(Beginning of Dataset extract)

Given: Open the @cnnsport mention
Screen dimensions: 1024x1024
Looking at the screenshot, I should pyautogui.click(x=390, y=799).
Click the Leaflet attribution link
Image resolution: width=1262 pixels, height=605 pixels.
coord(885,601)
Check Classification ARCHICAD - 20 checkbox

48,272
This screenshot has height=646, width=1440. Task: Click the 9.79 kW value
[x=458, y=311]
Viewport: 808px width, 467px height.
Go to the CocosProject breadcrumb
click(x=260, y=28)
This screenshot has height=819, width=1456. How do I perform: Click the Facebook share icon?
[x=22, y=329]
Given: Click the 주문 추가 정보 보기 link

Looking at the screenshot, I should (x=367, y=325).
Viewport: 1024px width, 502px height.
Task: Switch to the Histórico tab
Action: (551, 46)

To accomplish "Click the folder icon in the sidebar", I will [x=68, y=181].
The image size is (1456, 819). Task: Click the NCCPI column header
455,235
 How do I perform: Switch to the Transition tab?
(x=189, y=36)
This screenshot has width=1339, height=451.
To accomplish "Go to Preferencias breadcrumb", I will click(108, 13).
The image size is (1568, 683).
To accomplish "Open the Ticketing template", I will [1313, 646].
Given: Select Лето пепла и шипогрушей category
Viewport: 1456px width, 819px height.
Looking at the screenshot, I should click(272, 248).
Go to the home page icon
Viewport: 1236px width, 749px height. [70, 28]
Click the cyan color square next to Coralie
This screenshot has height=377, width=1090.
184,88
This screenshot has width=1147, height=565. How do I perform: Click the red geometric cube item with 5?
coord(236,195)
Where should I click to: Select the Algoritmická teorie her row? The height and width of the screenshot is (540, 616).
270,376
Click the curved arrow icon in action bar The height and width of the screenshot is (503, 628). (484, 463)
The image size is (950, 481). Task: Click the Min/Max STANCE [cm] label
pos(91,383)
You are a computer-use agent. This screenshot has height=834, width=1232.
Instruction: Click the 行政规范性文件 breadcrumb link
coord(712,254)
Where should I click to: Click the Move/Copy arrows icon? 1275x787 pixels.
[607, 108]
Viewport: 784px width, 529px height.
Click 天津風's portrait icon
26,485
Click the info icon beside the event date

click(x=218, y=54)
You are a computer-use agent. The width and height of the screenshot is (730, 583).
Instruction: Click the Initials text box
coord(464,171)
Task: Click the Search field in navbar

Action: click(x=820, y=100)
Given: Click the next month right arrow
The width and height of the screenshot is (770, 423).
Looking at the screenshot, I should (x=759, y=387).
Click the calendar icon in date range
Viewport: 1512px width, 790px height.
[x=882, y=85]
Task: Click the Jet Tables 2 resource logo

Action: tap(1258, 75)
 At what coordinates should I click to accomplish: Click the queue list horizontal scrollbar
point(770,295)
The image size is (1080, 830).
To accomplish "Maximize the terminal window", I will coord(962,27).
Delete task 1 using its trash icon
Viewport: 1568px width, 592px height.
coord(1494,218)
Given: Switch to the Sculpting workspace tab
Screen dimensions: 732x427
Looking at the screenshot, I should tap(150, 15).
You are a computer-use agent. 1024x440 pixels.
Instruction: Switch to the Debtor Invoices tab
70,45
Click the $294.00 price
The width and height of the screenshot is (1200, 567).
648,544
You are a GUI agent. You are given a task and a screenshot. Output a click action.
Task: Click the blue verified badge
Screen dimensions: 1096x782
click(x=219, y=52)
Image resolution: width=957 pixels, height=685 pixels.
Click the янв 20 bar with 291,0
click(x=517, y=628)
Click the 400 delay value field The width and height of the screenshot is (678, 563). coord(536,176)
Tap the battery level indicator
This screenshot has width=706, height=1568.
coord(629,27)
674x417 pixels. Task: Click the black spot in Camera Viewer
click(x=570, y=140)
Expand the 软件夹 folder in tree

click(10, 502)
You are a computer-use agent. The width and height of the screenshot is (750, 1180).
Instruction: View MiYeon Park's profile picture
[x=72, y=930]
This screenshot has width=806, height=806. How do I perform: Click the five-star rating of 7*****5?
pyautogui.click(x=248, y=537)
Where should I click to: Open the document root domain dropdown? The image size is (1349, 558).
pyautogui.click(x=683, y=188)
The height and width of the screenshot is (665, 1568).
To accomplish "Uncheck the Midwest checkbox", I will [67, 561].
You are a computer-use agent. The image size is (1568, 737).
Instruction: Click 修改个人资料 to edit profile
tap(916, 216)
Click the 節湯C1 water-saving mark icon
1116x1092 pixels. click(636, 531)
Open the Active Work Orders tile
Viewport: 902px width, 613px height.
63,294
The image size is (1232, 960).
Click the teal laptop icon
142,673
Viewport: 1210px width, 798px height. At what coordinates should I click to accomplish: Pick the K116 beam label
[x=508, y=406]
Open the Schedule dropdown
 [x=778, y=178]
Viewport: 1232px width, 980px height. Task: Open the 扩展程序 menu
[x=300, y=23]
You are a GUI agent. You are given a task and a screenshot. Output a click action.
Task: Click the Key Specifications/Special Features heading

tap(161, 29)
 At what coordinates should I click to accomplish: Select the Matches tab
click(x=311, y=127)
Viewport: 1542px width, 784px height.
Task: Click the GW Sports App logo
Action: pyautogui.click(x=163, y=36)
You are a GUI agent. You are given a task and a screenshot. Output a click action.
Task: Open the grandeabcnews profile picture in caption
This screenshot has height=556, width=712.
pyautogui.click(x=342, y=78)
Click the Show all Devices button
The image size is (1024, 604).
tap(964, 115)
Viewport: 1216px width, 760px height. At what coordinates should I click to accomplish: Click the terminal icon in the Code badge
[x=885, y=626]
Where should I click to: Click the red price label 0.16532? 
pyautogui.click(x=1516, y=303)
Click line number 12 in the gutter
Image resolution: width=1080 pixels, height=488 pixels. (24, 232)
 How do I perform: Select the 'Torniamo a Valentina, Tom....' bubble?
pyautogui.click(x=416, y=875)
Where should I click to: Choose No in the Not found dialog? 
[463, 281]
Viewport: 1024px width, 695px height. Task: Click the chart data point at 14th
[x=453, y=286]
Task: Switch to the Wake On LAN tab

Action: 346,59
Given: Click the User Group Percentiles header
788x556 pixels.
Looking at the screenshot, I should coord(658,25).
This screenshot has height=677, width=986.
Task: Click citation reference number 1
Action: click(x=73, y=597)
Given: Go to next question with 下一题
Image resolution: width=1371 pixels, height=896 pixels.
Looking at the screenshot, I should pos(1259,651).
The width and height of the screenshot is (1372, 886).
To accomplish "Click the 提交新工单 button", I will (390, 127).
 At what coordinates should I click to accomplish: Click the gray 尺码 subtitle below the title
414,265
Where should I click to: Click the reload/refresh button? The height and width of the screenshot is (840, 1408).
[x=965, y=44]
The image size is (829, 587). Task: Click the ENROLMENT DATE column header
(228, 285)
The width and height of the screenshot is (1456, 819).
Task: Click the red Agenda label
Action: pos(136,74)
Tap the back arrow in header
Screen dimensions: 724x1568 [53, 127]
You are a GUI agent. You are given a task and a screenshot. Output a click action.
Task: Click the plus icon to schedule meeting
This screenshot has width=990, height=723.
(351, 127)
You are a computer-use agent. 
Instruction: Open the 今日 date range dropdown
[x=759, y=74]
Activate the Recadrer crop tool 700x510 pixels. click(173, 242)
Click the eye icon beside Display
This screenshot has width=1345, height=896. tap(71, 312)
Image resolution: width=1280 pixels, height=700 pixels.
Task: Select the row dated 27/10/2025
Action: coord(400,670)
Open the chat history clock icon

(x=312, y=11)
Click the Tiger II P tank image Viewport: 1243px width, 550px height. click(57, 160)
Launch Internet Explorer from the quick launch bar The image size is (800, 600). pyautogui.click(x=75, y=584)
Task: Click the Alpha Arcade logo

(End of Dataset extract)

» **Exercise instructions**: Scan the records above and count the lines that contain "agent". No text besides the count.

» **Solution to this task**: 10